Nasdaq-listed Sino-Global Shipping America has signed bareboat charters for a couple of bulkers to service a new contract involving Chinese exports.

The company said it has brought in two handysizes of between 40,000 dwt and 50,000 dwt, both built in the 1990s.

Sino-Global has this month clinched a deal with Yunnan Jingyifeng Supply Chain Management (JYF) to jointly develop the business of exporting US products to China.

These will include sulphur, vegetable oil, soybeans, barley, wheat and dried grains.

Sub-charter flexibility

Chief executive Lei Cao said: "While we are ramping up exports under that agreement, we felt it was prudent to secure vessels that would help to meet that demand and also provide Sino-Global versatility to sub-charter these vessels for immediate revenue as necessary."

He added: "We expect we can deploy both vessels on the spot market at approximately $7,500 to $8,500 per day based on given rates, which given the recent increase in the Baltic Dry Index made prudent financial sense."

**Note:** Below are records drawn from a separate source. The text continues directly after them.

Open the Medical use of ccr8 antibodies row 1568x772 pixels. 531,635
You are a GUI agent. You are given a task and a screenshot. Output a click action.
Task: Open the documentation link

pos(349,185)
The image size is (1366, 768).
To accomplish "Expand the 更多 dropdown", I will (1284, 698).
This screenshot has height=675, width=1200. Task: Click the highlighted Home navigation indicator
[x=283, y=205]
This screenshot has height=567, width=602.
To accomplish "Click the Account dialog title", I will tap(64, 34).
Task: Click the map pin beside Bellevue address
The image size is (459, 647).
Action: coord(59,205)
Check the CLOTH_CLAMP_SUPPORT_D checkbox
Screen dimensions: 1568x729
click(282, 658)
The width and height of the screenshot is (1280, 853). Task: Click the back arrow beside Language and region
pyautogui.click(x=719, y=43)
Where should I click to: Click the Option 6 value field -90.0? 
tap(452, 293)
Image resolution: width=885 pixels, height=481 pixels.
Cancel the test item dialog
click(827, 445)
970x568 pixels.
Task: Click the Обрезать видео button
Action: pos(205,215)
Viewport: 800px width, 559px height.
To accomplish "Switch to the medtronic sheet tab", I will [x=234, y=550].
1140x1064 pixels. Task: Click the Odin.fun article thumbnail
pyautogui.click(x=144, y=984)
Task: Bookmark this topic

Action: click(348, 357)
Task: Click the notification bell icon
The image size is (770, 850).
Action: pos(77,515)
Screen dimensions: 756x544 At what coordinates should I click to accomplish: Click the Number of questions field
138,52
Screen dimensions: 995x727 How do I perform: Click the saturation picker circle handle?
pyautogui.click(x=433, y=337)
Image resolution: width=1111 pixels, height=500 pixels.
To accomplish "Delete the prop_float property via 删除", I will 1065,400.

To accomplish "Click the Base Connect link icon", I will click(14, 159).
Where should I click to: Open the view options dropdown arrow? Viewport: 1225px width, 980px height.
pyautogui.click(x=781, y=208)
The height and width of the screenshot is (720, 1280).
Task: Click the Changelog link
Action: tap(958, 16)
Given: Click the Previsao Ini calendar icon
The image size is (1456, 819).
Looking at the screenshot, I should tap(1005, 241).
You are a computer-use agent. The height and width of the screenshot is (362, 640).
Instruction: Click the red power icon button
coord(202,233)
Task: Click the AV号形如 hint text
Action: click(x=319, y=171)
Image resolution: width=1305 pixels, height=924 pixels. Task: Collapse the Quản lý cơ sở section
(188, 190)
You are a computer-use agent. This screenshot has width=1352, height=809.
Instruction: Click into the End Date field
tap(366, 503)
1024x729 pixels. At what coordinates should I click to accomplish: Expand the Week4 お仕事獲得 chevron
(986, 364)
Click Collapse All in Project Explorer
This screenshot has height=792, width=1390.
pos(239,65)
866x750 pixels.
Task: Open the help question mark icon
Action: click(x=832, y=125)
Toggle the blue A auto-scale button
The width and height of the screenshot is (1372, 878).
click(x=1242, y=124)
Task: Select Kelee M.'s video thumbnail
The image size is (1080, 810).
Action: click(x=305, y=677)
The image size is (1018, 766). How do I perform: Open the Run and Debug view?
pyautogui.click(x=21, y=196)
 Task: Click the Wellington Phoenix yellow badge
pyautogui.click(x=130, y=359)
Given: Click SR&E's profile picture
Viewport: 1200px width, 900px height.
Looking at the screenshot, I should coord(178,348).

Lei said it could use the vessels itself in the second half as it accelerates shipments under the JYF deal.

Demand growing in China

Sino-Global said it has seen a considerable increase in export demand following the 15 January signing of the US-China Phase 1 deal.

"We will continue to position the company to take advantage of a relatively unique situation following the trade agreement," Lei added.

JYF aims to use Sino-Global's customer relationships and experience as a procurement agent in purchasing 1m tonnes per year, which will then be marketed to JYF's customers in south-west China.

Sino-Global "anticipates reporting an increase in agency-based trading revenue, with the current market prices ranging from $75 per ton for sulphur products to $400 per ton for soybean products".

New opportunity

"The US has historically been a net importer of sulphuric acid and has not historically exported significant volumes to China, and the impact of Covid-19 has placed considerable pressure on China-based importers to expand and improve their supply chain network in order to meet the demands under the agreement," Lei said.

In April, Sino-Global brought in Chinese shipowner Kelin Wu as chief marketing officer after buying a 75% stake in his Mandarine Ocean, a Shanghai-based shipping company registered in the Marshall Islands.

Mandarine Ocean was founded in 2013 and has long-term contracts to operate 14 bulk carriers, six of which are owned by Wu.

The majority are handysizes and handymaxes, and range between 20,000 dwt and 50,000 dwt in capacity.